## What is asked
Please rewrite the data below as a numbered list, from the start of the data through the line containing "Looking at the screenshot, I should pos(66,267).", both ends included. Leave out blank lines.
-*-
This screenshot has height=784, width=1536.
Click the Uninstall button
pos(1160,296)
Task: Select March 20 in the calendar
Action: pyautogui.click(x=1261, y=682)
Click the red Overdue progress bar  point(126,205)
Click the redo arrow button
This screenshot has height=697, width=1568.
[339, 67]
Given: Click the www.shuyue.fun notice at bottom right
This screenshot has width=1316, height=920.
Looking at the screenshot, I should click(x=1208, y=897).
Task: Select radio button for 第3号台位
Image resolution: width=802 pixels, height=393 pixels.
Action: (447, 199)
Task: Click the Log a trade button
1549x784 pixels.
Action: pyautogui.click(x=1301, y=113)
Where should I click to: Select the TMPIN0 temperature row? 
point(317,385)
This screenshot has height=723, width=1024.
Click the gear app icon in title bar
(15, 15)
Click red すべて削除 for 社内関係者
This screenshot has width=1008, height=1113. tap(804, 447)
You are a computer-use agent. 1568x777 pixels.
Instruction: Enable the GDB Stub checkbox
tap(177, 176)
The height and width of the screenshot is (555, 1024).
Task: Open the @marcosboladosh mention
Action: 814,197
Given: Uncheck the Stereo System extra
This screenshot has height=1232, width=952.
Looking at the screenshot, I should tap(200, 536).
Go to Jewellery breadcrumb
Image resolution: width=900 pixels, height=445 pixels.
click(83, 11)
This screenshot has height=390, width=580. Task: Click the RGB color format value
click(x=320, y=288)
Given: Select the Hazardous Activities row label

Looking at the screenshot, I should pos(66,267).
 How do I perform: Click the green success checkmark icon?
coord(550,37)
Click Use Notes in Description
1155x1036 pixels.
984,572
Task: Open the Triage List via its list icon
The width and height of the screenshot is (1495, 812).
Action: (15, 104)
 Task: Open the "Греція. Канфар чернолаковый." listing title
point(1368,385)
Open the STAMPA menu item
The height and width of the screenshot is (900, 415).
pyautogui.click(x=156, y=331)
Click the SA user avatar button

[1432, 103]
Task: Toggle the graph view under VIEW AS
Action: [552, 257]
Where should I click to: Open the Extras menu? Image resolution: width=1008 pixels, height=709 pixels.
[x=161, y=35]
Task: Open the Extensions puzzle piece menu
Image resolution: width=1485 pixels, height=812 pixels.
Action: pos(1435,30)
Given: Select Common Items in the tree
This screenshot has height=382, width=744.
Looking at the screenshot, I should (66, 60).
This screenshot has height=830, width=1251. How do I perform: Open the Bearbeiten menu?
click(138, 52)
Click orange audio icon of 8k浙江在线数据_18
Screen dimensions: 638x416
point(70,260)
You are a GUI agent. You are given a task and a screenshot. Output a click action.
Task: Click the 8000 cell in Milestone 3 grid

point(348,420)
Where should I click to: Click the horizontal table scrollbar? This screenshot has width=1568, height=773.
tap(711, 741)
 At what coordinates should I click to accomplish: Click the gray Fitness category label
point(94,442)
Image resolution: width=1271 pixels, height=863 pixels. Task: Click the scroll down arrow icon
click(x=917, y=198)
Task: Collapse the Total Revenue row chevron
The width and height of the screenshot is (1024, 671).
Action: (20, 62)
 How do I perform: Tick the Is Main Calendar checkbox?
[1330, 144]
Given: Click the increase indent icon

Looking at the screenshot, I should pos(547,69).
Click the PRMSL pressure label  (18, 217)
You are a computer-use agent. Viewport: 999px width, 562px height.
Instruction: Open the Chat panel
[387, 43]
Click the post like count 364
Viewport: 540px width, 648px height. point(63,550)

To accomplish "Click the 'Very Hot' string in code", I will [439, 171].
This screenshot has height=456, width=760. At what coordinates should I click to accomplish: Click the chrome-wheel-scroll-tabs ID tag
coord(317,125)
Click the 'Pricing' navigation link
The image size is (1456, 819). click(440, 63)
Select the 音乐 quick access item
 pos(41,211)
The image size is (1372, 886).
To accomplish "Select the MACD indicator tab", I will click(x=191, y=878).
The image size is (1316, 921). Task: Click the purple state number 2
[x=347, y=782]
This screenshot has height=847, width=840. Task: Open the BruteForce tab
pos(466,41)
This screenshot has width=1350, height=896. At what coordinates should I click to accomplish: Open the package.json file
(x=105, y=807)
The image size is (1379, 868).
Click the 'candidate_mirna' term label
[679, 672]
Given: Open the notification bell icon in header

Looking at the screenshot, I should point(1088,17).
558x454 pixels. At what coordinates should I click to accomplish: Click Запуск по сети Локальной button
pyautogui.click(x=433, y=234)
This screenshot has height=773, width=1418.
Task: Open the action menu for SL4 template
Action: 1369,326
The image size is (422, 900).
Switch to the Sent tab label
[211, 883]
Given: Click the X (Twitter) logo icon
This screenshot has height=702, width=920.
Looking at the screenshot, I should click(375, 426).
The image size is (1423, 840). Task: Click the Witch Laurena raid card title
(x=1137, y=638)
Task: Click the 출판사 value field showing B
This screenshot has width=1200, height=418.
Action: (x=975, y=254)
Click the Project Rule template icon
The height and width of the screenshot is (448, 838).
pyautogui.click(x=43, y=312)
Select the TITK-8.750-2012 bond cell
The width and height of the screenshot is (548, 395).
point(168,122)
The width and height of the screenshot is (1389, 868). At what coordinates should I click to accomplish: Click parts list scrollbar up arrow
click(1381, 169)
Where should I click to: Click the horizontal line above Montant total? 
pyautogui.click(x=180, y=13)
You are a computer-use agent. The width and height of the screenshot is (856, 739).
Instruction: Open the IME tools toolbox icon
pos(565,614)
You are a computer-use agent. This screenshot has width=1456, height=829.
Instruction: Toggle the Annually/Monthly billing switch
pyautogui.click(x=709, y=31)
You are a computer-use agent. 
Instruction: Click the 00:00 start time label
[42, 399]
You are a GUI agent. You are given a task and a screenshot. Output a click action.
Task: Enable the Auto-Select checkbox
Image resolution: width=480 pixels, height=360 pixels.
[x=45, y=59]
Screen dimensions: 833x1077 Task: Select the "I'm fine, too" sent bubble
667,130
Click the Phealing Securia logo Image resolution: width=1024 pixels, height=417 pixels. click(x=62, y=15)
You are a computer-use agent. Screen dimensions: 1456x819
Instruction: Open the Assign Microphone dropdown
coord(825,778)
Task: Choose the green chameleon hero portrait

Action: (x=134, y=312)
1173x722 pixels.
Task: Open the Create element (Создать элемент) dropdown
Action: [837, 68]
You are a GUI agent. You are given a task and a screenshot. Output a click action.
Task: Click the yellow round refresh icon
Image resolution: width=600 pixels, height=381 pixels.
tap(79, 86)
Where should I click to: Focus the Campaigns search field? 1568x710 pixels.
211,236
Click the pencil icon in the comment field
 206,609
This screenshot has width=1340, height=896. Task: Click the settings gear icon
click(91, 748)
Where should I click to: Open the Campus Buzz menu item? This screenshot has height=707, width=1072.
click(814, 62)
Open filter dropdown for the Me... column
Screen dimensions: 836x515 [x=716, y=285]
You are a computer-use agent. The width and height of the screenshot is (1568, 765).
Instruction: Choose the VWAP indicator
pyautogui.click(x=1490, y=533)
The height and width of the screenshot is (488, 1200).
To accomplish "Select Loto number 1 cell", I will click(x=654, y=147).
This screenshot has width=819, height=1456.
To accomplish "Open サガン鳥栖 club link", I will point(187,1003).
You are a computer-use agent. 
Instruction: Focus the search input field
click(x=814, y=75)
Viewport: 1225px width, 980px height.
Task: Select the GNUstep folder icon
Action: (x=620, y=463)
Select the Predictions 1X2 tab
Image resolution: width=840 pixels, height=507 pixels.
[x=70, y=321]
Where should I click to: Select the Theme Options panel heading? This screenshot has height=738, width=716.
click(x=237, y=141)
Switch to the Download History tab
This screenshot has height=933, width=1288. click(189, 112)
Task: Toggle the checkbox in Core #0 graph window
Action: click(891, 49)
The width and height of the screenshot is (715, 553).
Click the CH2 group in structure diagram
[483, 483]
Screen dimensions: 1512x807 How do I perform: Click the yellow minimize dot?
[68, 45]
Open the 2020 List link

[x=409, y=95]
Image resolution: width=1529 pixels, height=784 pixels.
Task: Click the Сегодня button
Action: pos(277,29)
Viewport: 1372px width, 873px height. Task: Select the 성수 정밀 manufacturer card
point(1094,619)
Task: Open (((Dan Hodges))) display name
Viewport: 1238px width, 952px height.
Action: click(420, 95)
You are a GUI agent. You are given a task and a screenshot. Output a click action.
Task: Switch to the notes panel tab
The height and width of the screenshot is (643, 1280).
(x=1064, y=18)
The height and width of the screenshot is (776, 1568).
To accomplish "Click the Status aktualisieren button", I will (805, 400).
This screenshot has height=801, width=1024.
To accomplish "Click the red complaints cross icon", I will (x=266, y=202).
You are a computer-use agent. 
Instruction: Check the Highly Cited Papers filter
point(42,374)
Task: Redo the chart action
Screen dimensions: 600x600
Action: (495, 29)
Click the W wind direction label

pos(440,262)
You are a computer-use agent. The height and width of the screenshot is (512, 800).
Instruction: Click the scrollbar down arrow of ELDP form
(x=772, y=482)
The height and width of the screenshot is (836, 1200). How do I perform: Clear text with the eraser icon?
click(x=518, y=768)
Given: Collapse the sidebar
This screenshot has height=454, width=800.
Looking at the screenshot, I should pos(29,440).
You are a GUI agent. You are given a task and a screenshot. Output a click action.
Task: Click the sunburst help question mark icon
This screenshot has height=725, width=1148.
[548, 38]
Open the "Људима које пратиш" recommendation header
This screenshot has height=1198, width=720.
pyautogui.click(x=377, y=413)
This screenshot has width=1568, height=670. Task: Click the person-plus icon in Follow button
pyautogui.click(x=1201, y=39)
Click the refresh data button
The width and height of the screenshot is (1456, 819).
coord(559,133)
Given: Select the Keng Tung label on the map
-*-
## Solution
1. This screenshot has height=784, width=1536.
2. Click the Uninstall button
3. pos(1160,296)
4. Task: Select March 20 in the calendar
5. Action: pyautogui.click(x=1261, y=682)
6. Click the red Overdue progress bar  point(126,205)
7. Click the redo arrow button
8. This screenshot has height=697, width=1568.
9. [339, 67]
10. Given: Click the www.shuyue.fun notice at bottom right
11. This screenshot has width=1316, height=920.
12. Looking at the screenshot, I should click(x=1208, y=897).
13. Task: Select radio button for 第3号台位
14. Image resolution: width=802 pixels, height=393 pixels.
15. Action: (447, 199)
16. Task: Click the Log a trade button
17. 1549x784 pixels.
18. Action: pyautogui.click(x=1301, y=113)
19. Where should I click to: Select the TMPIN0 temperature row? 
20. point(317,385)
21. This screenshot has height=723, width=1024.
22. Click the gear app icon in title bar
23. (15, 15)
24. Click red すべて削除 for 社内関係者
25. This screenshot has width=1008, height=1113. tap(804, 447)
26. You are a computer-use agent. 1568x777 pixels.
27. Instruction: Enable the GDB Stub checkbox
28. tap(177, 176)
29. The height and width of the screenshot is (555, 1024).
30. Task: Open the @marcosboladosh mention
31. Action: 814,197
32. Given: Uncheck the Stereo System extra
33. This screenshot has height=1232, width=952.
34. Looking at the screenshot, I should tap(200, 536).
35. Go to Jewellery breadcrumb
36. Image resolution: width=900 pixels, height=445 pixels.
37. click(83, 11)
38. This screenshot has height=390, width=580. Task: Click the RGB color format value
39. click(x=320, y=288)
40. Given: Select the Hazardous Activities row label
41. Looking at the screenshot, I should pos(66,267).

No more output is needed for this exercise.